The improved outlook also reflects Ecopetrol's leading position in the domestic oil and gas industry, its low production costs and its proved track record in accessing capital markets, says S&P. In May, ratings agency Moody's Investors Service described Ecopetrol and Brazil's Petrobras as the best positioned of Latin America's NOCs, given their track record in attracting private-sector capital and new technology, against a background of market-friendly government policies. But S&P cautioned that Ecopetrol's ambitious expansion plans could limit the upside for its rating, as could price volatility in the oil and gas markets.

Concerns also remain over the possible resurgence of activity by anti-government guerrillas, which could jeopardise Colombia's improving image as an investment destination. Their activity has been curtailed since 2002 by a US-backed push by the Colombian military. While Alfonso Cano, leader of the Revolutionary Armed Forces of Colombia (Farc), the largest leftist guerrilla group, recently called for talks with the new government, the Colombian police reported increased violent activity by Farc in the run up to Santos' inauguration.

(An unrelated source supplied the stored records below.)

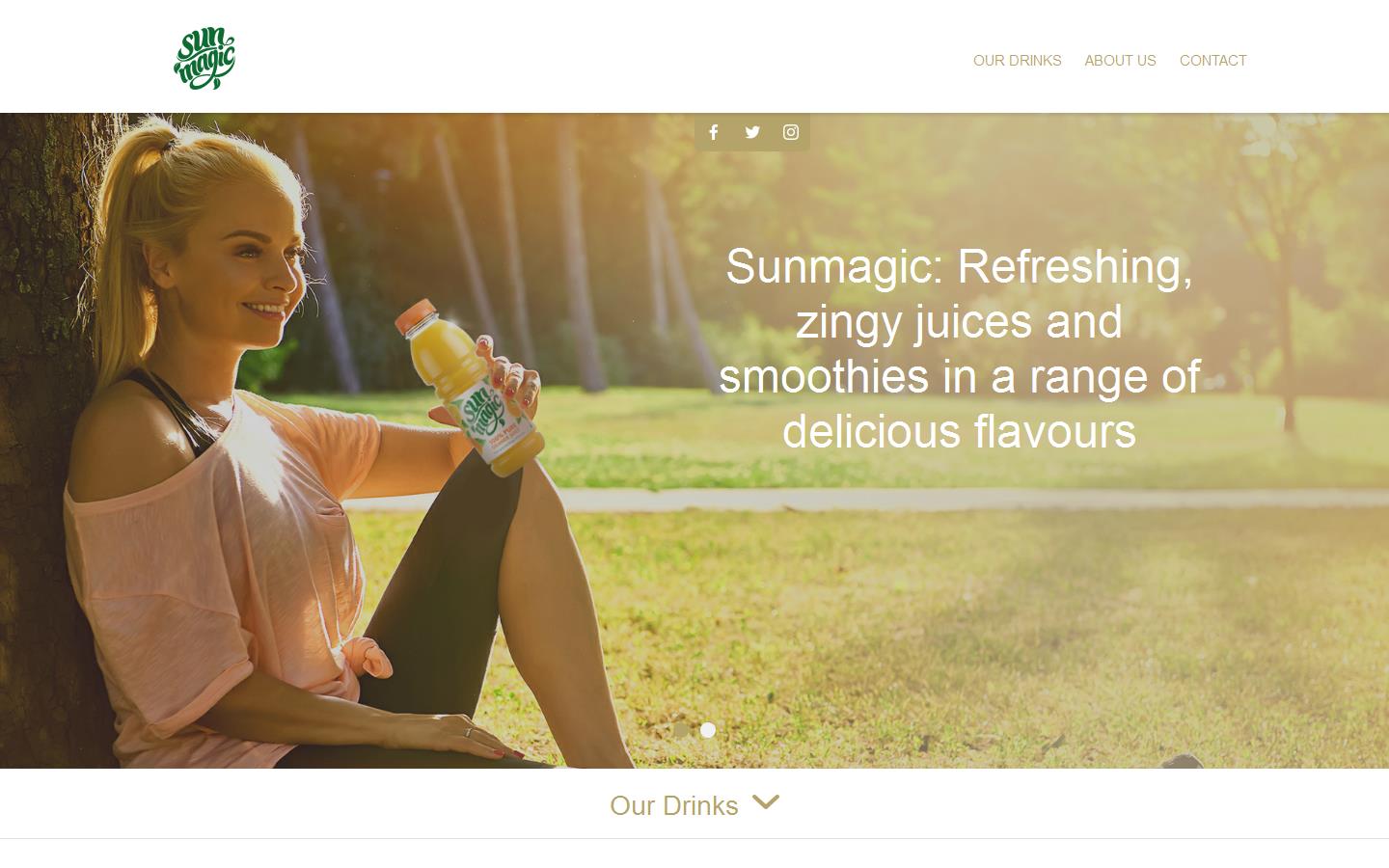Select the white second carousel dot
Image resolution: width=1389 pixels, height=868 pixels.
coord(708,730)
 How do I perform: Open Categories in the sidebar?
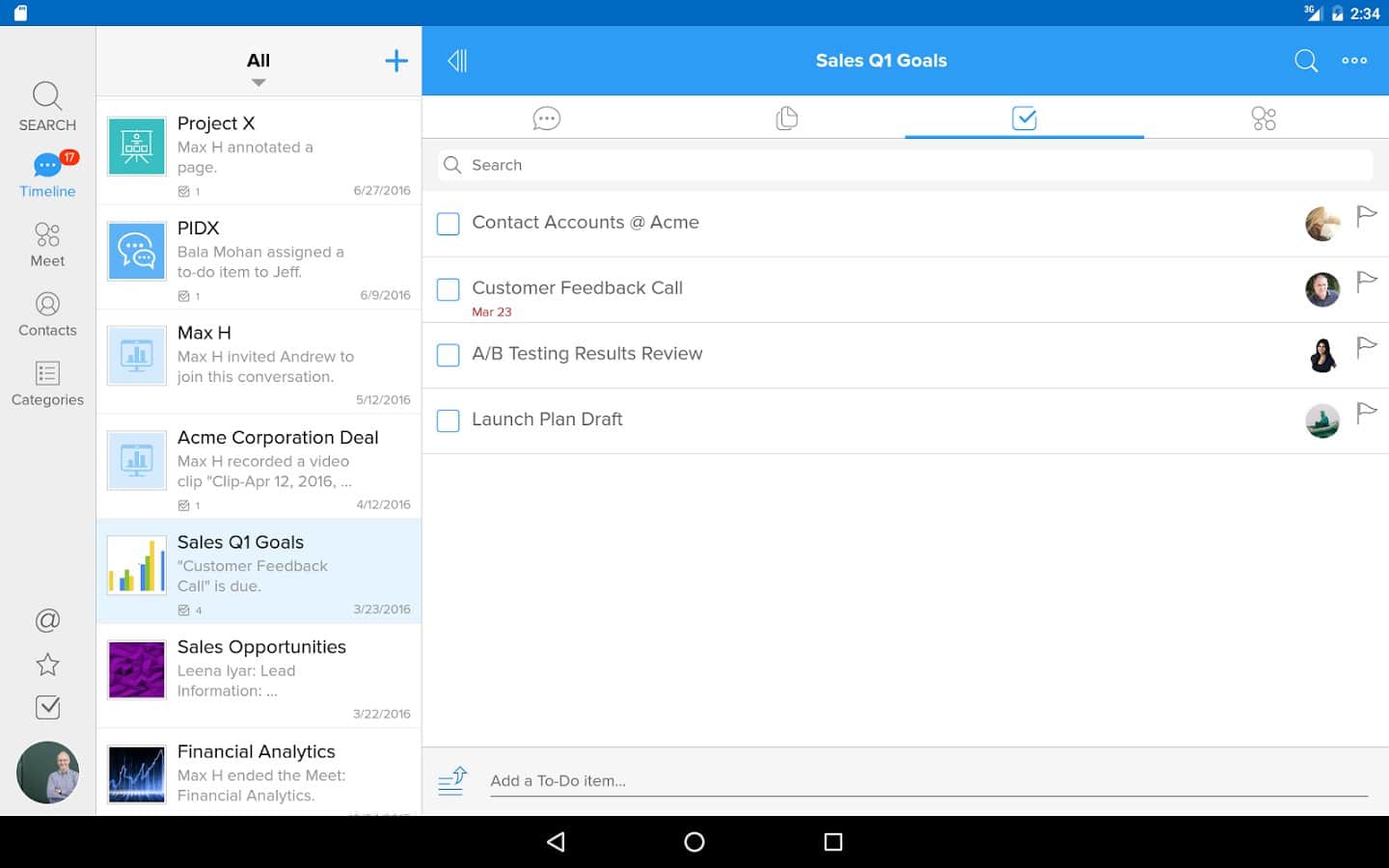tap(47, 384)
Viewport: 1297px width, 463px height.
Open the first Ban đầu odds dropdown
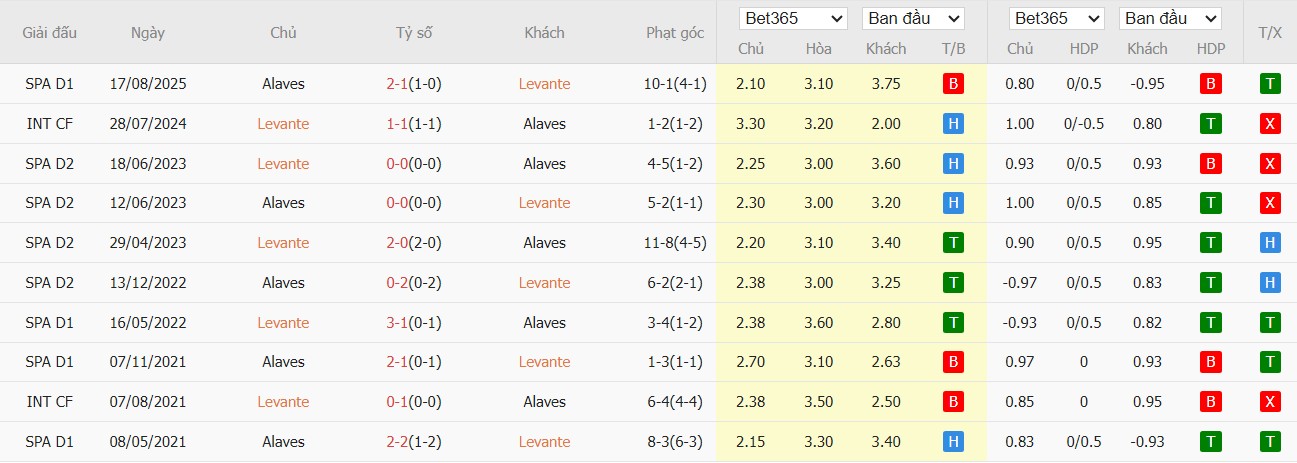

Ecopetrol plans to spend $44bn boosting its reserves to 6bn boe by 2020 from 1.8bn barrels now: $10bn will be spent improving recovery factors; while $31bn will be spent on non-conventional resources, heavy crude and medium crude development, and new technology. The firm also plans to spend around $4.2bn upgrading its two refineries and $5.5bn on the petrochemicals sector, with a view to increasing production to 2.7m tonnes a year (t/y) by 2020, up from 450,000 t/y.

Ecopetrol has earmarked $20bn for exploration as part of its 2011-20 plan. Around $4.2bn of that is going to existing and recently acquired domestic blocks, while $11.5bn is allocated to international activities. Ecopetrol's three overseas subsidiaries – Ecopetrol Brazil, Ecopetrol America and Ecopetrol Peru – are set to receive $3.8bn between them for exploration.

The company has been pushing ahead with its upstream expansion programme, both at home and abroad. In July, Ecopetrol was the highest bidder for nine exploration blocks in Colombia's latest licensing round. The blocks, covering 2.8m hectares, are in Pacific and Caribbean waters. The company plans to develop the Cayos 1 and 5 blocks in the Caribbean with Repsol and YPF, the Spanish company's Argentine arm. Although the blocks are in an area also claimed by Nicaragua, that country's claim – under review in the International Court of Justice in The Hague – is weak, say analysts.

Meanwhile, Ecopetrol Peru and Korea National Oil Corporation are to invest $120m to explore two hydrocarbon concessions on Peru's central coast, says upstream regulator PeruPetro.